### Material supplied ###
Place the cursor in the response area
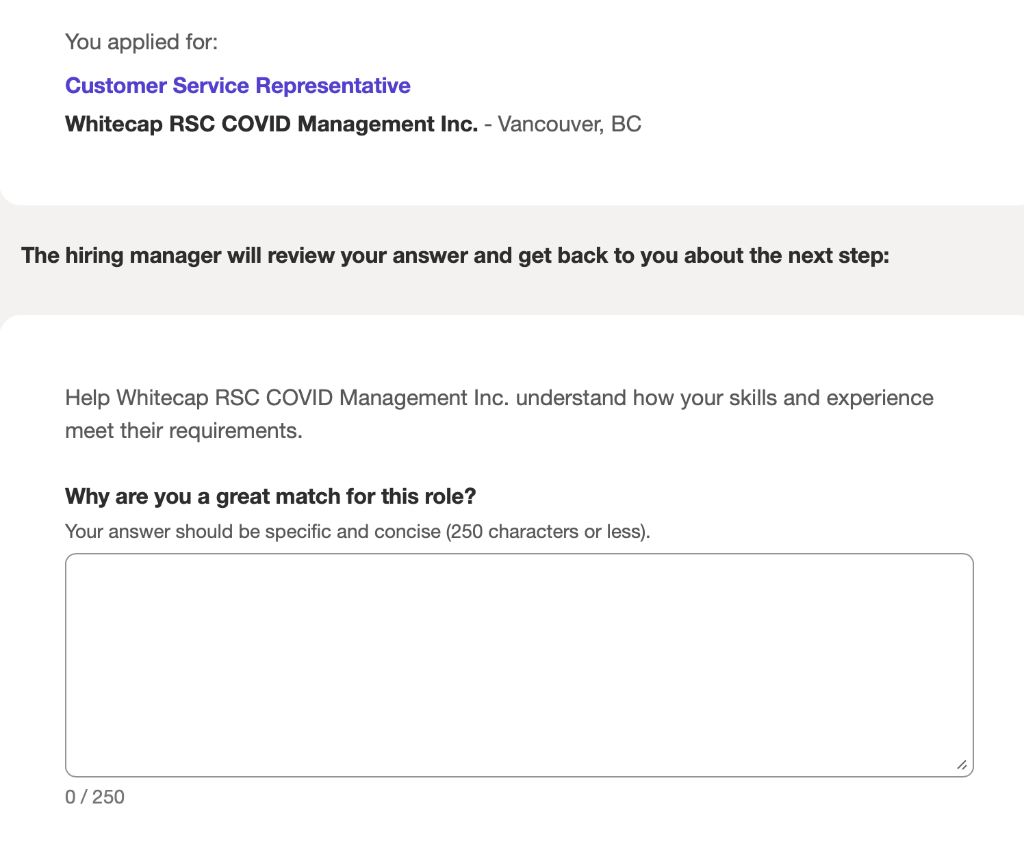 519,660
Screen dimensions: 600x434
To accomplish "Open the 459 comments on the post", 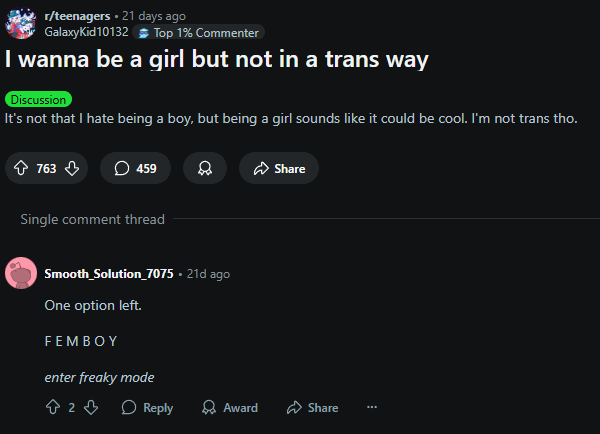I will click(x=135, y=168).
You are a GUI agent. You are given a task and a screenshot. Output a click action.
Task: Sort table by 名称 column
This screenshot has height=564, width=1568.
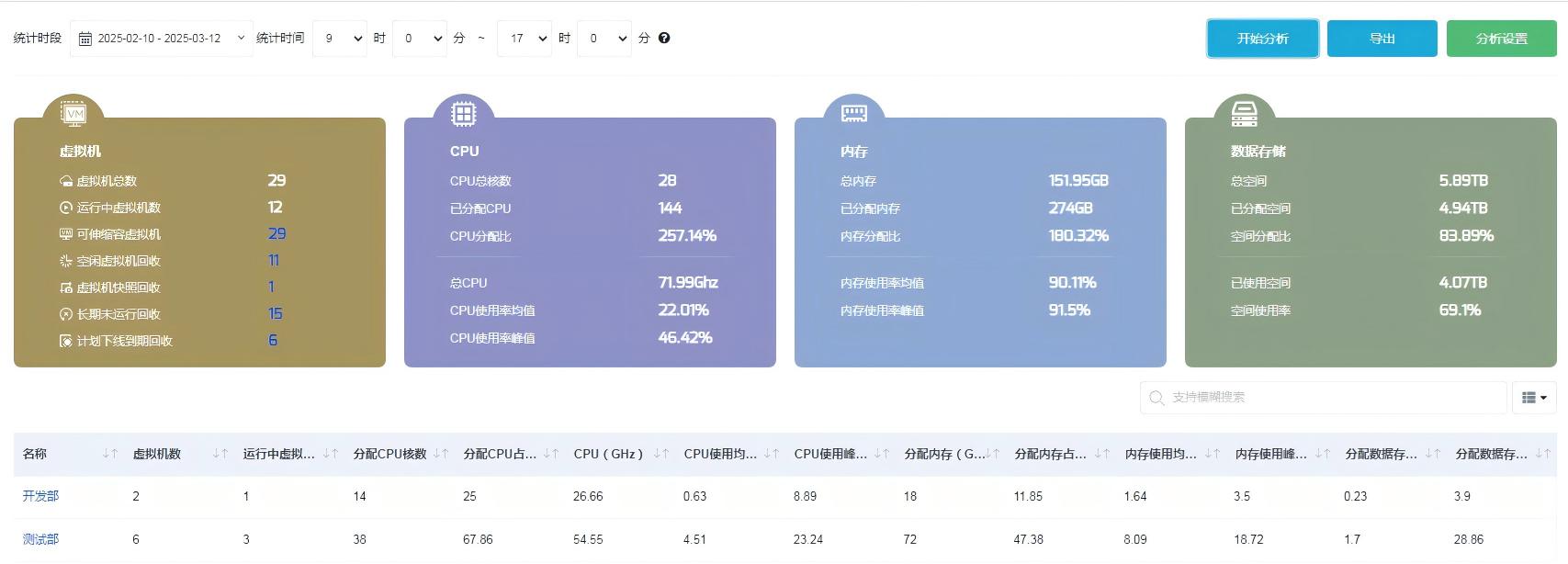pyautogui.click(x=110, y=454)
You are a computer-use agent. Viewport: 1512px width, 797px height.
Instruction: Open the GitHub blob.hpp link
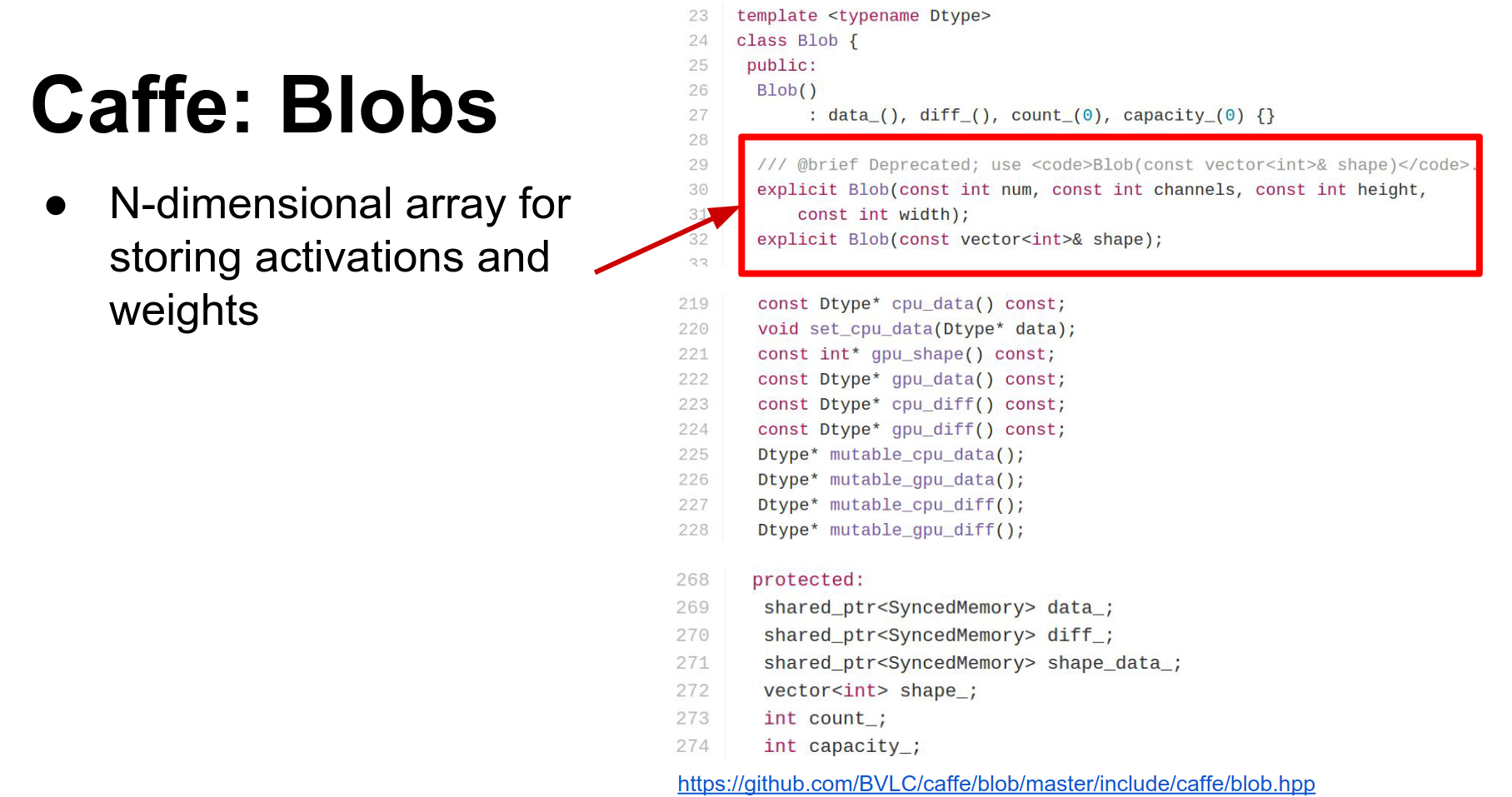996,784
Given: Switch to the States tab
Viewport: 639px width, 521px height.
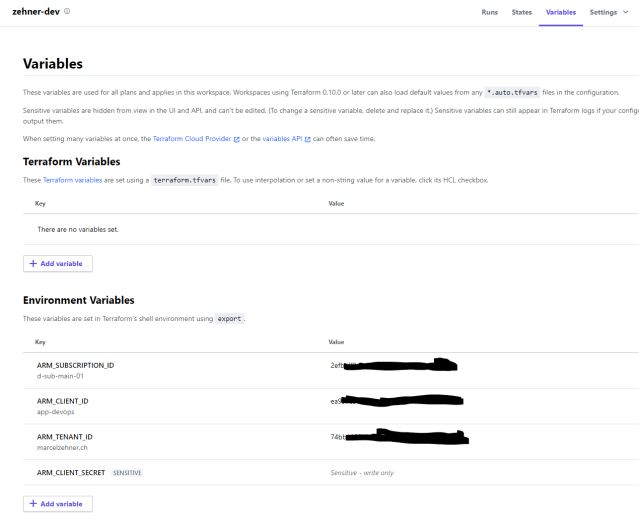Looking at the screenshot, I should [521, 12].
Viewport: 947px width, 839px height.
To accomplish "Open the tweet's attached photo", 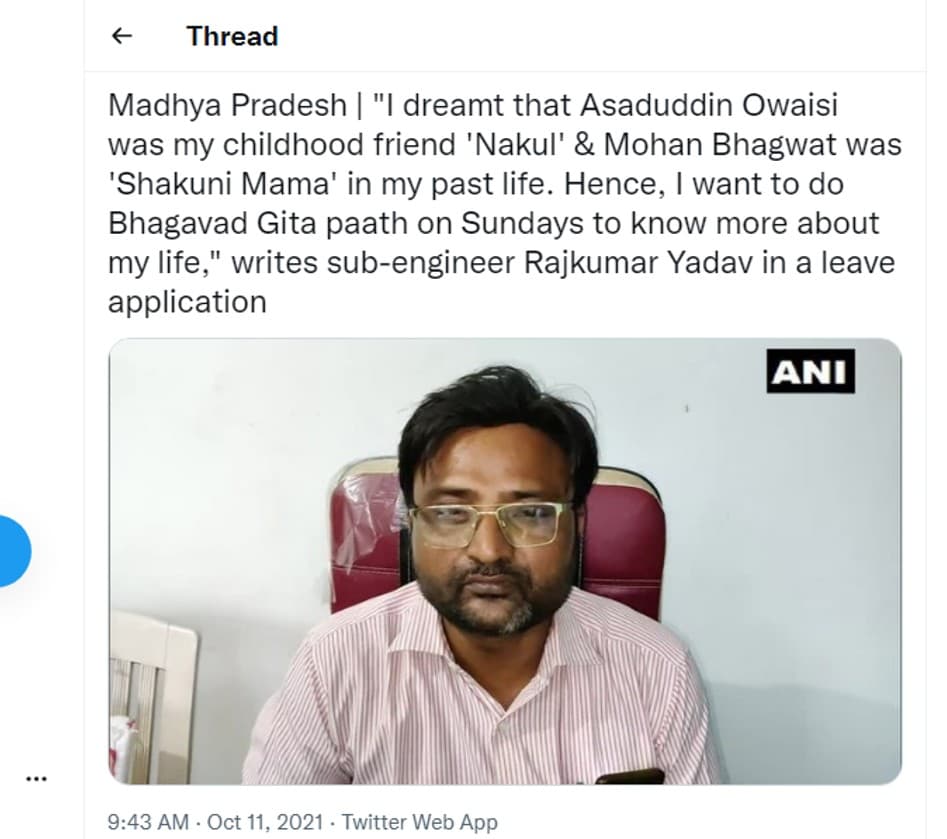I will pyautogui.click(x=505, y=560).
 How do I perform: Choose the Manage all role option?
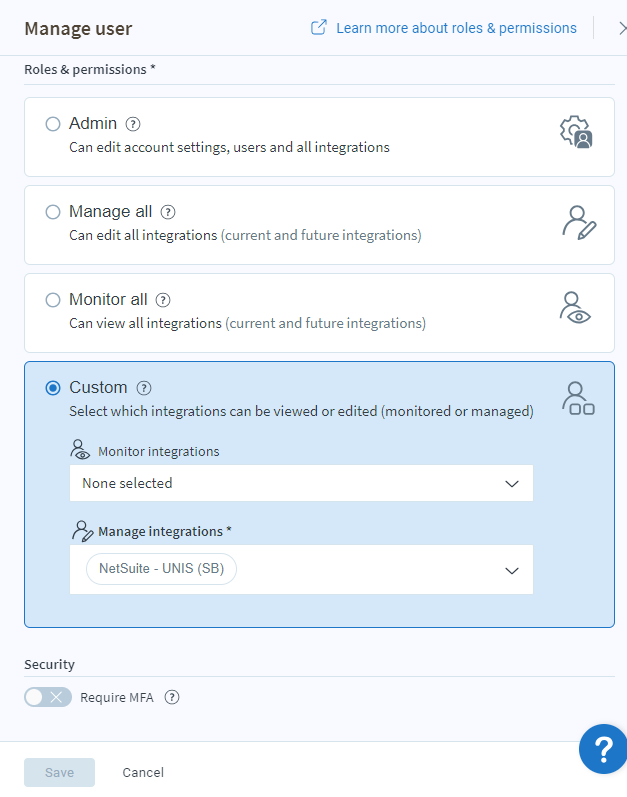pos(53,212)
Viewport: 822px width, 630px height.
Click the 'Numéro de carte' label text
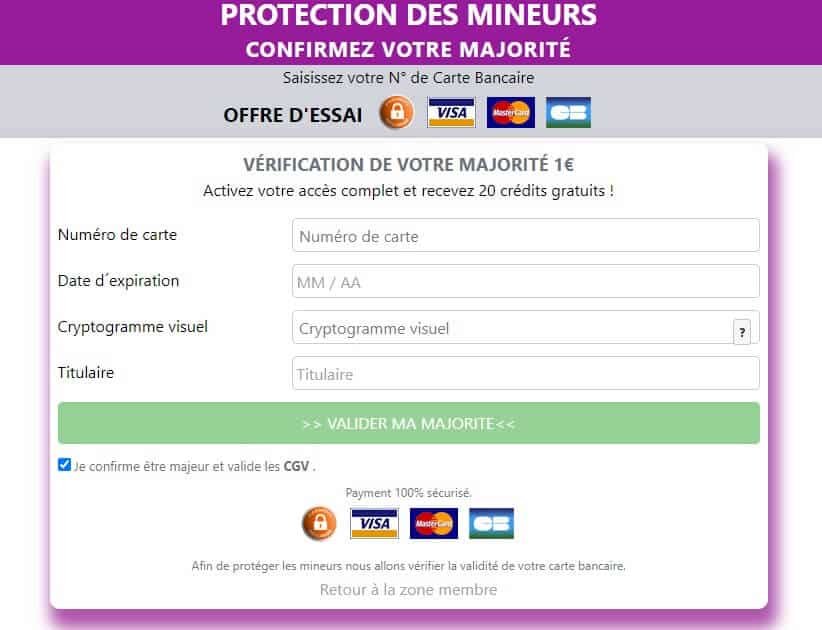[x=117, y=235]
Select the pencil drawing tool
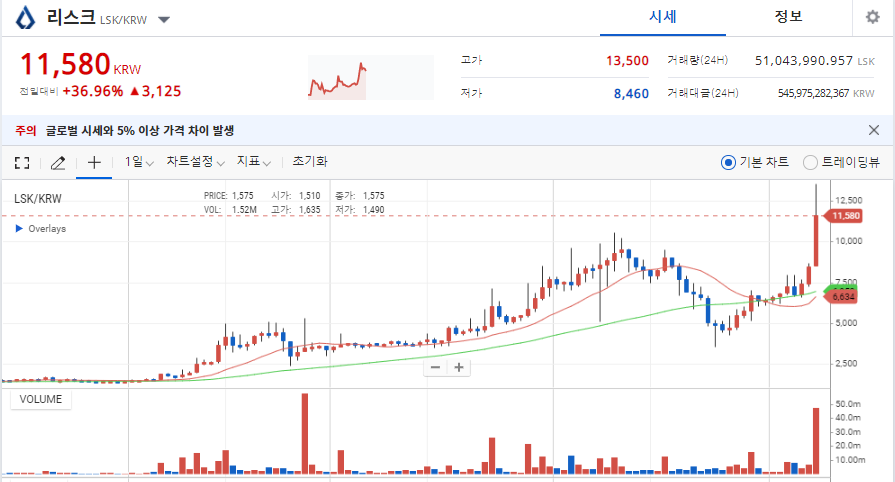Viewport: 895px width, 482px height. (x=58, y=163)
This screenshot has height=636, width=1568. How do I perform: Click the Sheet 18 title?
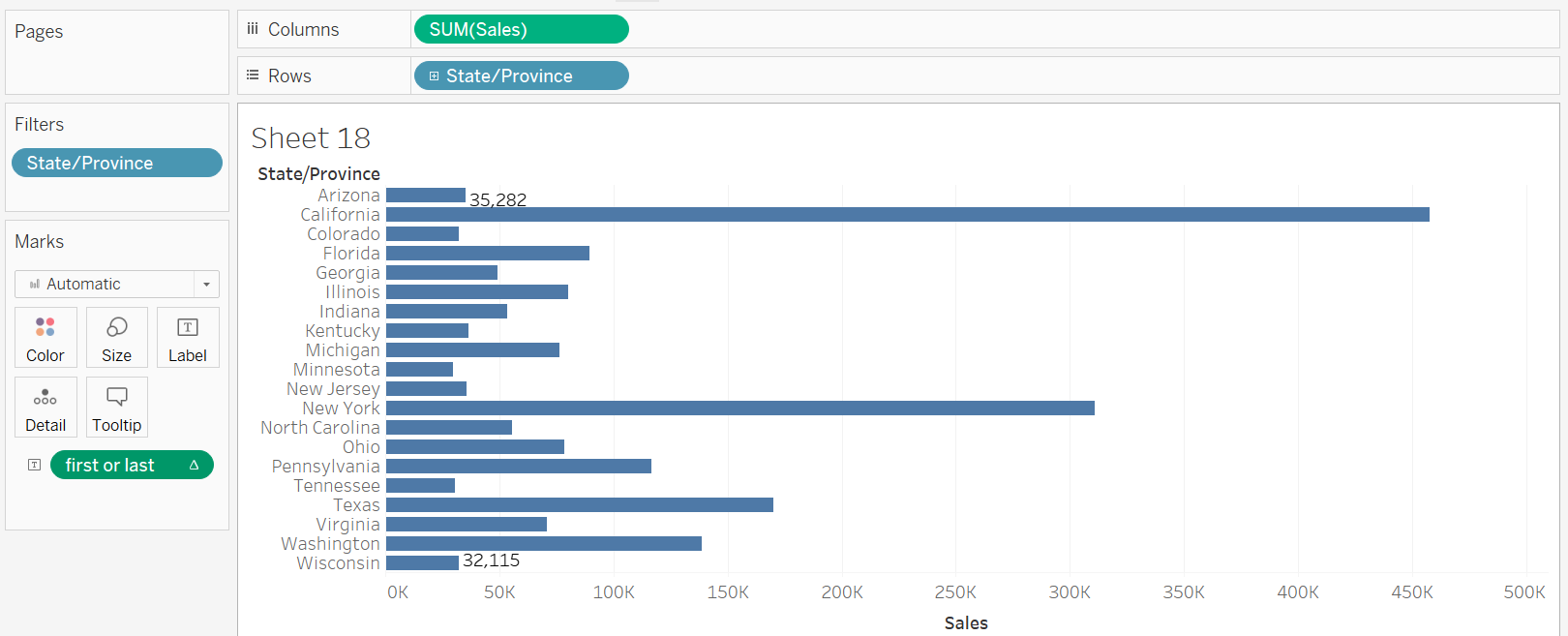(x=311, y=137)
###
What you will do –
Pick out the lines above containing the word "agent", then copy them.

Answer to the exercise –
You are a GUI agent. You are given a task and a screenshot. Output a click action.
You are a computer-use agent. Viewport: 1512px width, 797px height.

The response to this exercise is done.